Biological Weapons and the Nuclear Posture Review
In January 2017 and again during his presidential campaign, then-Vice President Biden said that "I believethat the sole purpose of the U.S. nuclear arsenal should be deterring—and, if necessary, retaliating against—a nuclear attack." The Biden Administration is now undertaking its Nuclear Posture Review (NPR),in which it is possible that the United States would, for the first time, formally adopt such a "sole purpose" or perhaps even "no first use" policy for its nuclear weapons. Yet some former government officials, as well as press accounts, have publicly reported that the possibility of a biological weapons attack that might cause casualties comparable to a nuclear attack prevented the adoption of a no-first-use or a sole-purpose policy in previous administrations' NPRs. Should that be the case again? I will present a technical and policy analysis of this question, concluding with a set of options informed by that analysis.
Christopher Chyba is professor of astrophysical sciences and international affairs at Princeton University,where he currently directs the Ph.D. program in security studies at the School of Public and International Affairs. As an associate professor of geological sciences at Stanford University before coming to Princeton, he co-directed the Center for International Security and Cooperation and held the Sagan Chair at the SETI Institute. He has been a Marshall Scholar and a MacArthur Fellow.

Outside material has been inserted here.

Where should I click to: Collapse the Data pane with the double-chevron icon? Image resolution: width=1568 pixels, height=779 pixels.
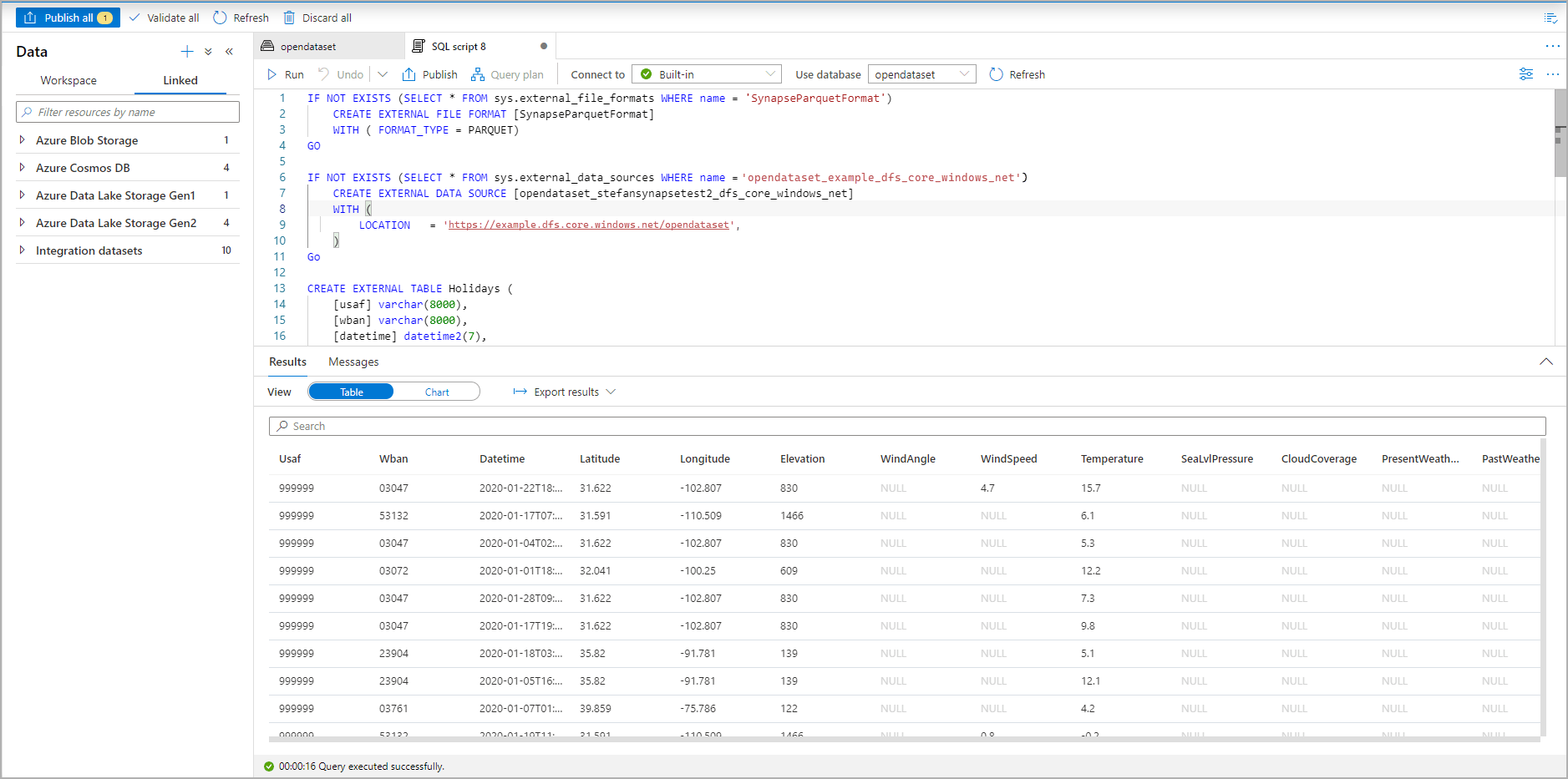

During President Clinton's first term, Mr. Chyba served on the staffs of the National Security Council and Office of Science and Technology Policy at the White House, entering as a White House Fellow. He served for a decade as a member of the National Academy of Sciences' Committee on International Security and Arms Control, and on President Obama's Council of Advisors on Science and Technology (PCAST) from April 2009 through January 2017, on which he co-chaired the working groups on antibiotic resistance and on biodefense. He has served as a member of the external review committee for LLNL's Global Security Directorate. He served on the national security and foreign policy team for the Biden-Harris transition.